Despite all their popularity and financial success, NFTs are not fully accepted around the world. From countries that have a very strict policy around NFT use to members of the public who decry them as a scam, NFTs still have some ways to go before they reach complete mainstream acceptance.
One small victory in this regard, however, has come as a court in the United Kingdom has recognized NFTs as legal property. This came via a lawsuit filed by Lavinia Osbourne, the founder of Women in Blockchain Talks, against the Boss Beauties collection.
The Legal State of NFTs
The lawsuit in question was filed earlier this year and in it, Osbourne alleges that two of her digital works were stolen from her wallet and then listed as NFTs on the Boss Beauties collection. Following deliberation, the judge in the case ruled that the NFTs that were stolen constituted legal property and thus, enjoyed legal protections.
Subsequently, the judge ruled that an injunction be put on the Ozone Networks, which hosted the NFT marketplace where the assets were sold, and a Bankers Trust disclosure. The latter means that the marketplace that sold the NFTs has to submit information to the courts about the current holders of the NFTs.

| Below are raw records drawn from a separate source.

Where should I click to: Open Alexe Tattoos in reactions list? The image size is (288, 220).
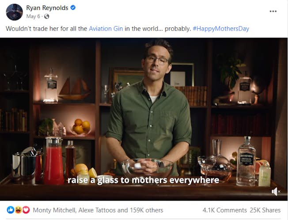point(97,210)
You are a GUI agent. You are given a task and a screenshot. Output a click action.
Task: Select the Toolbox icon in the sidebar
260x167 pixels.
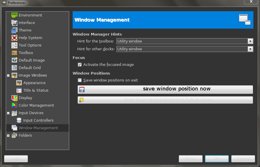14,53
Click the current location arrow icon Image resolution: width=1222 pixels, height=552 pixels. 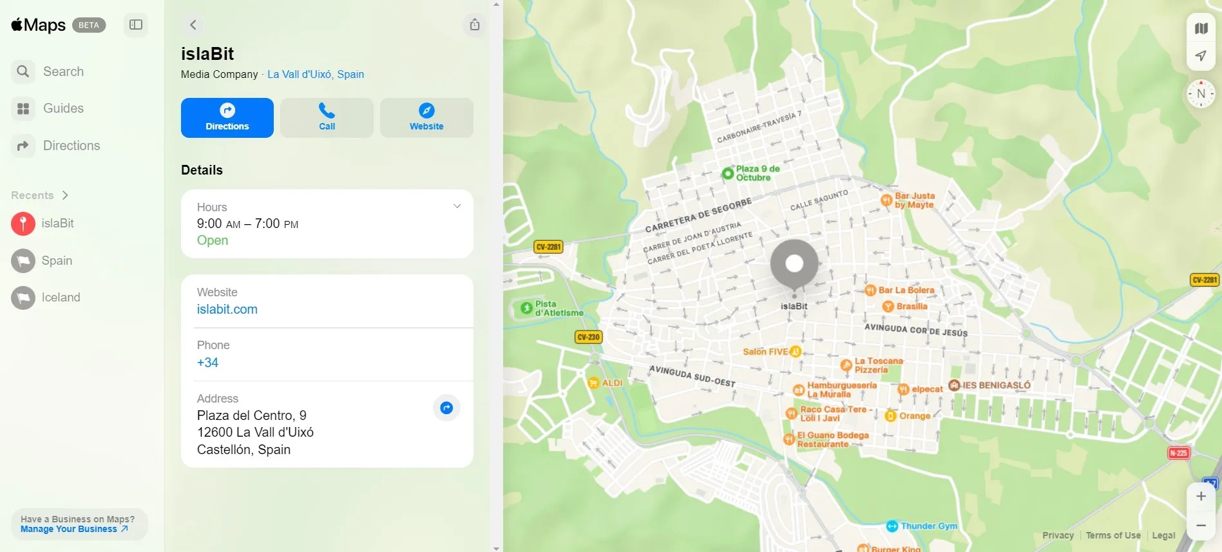coord(1201,56)
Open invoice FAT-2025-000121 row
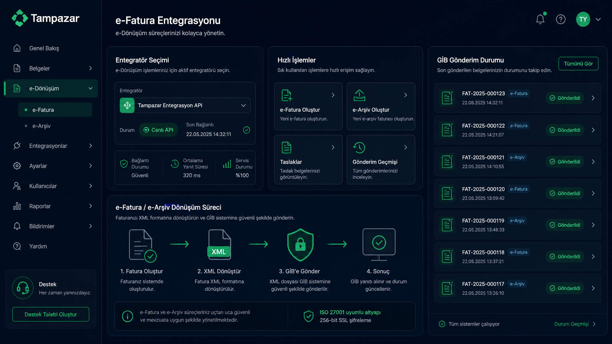 point(518,162)
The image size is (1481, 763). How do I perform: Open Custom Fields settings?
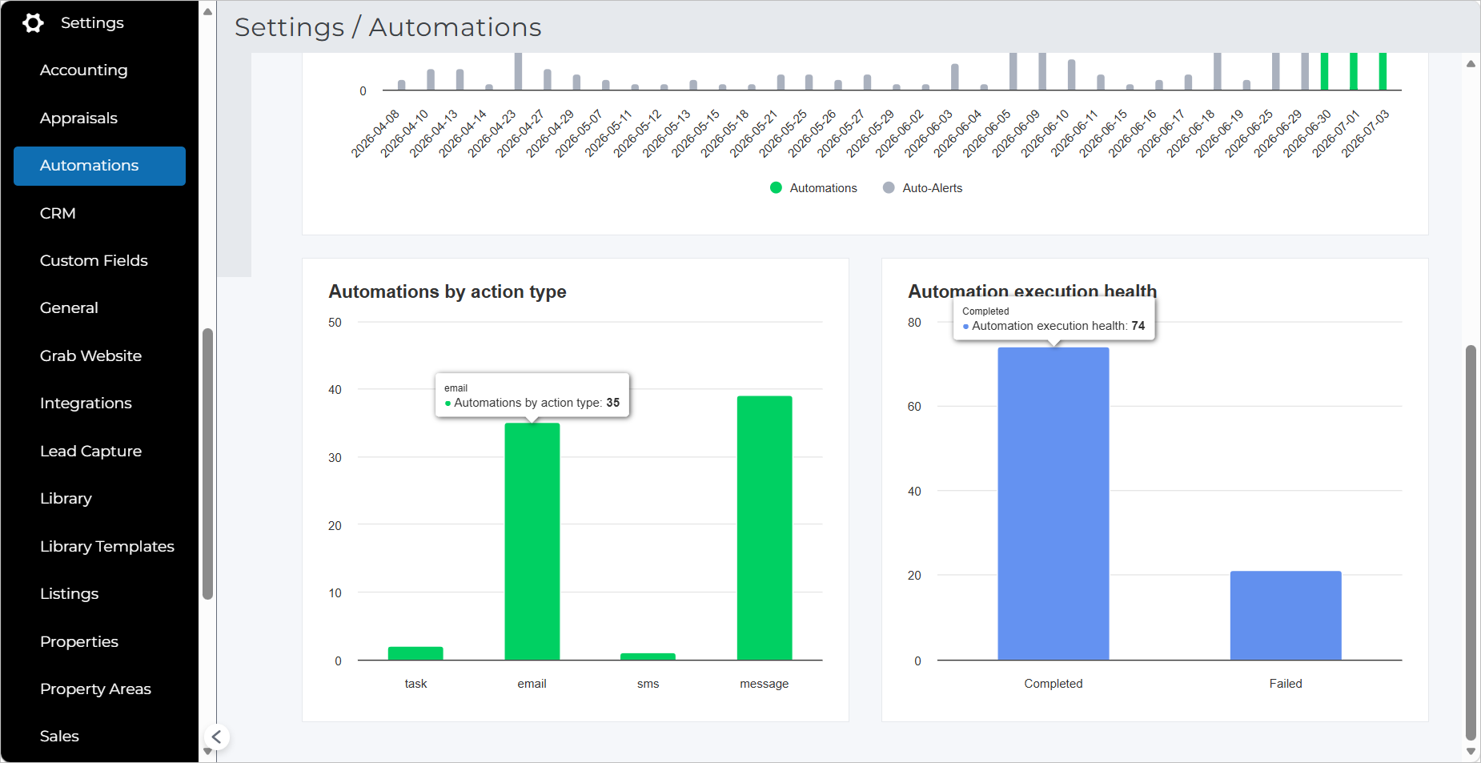(x=94, y=261)
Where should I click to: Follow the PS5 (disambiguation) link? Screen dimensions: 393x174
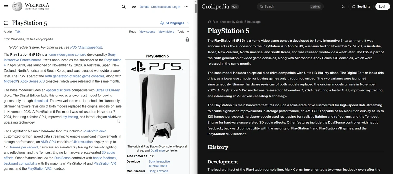point(86,47)
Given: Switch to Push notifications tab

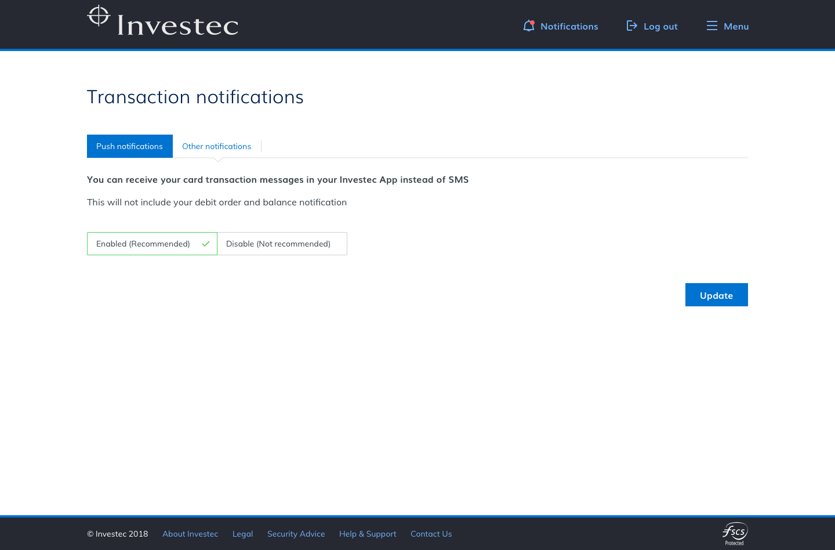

In the meantime, OpenSea, the site where the NFTs were sold, has frozen the sale of them.
This ruling is significant not just because the artist will have some respite for her stolen work but also because it sets a precedent for the industry. The formal recognition of NFTs as legal property by a court means that future cases involving them can be better handled and industry players can access more legal protections.
As Racheal Muldoon, a counsel on the case, says, “It is of the utmost significance as, for the first time in the world (as far as we are aware), a court of law has recognised that an NFT is property capable of being frozen by way of an injunction. This ruling, therefore, removes any uncertainty that NFTs (as tokens consisting of code) are property in and of themselves, distinct from the thing they represent (e.g., a digital artwork), under the law of England and Wales.”
NFTs’ Growing Presence in the Legal World
A hot-button issue in the NFT world is the rights of NFT creators and buyers, especially when it comes to stolen works. But a string of legal developments has shown that the judiciary system is catching up with the progress of NFTs and creating frameworks to protect stakeholders.
In China, for example, a court ruled that an NFT marketplace had a responsibility to prevent stolen assets from being sold on its platform. In the ruling, the platform had to compensate the original owner of the stolen artwork and make sure that the stolen assets couldn’t be further circulated.
With this new ruling in the UK, even more protection can be ensured for artists whose work might be stolen and sold without their consent.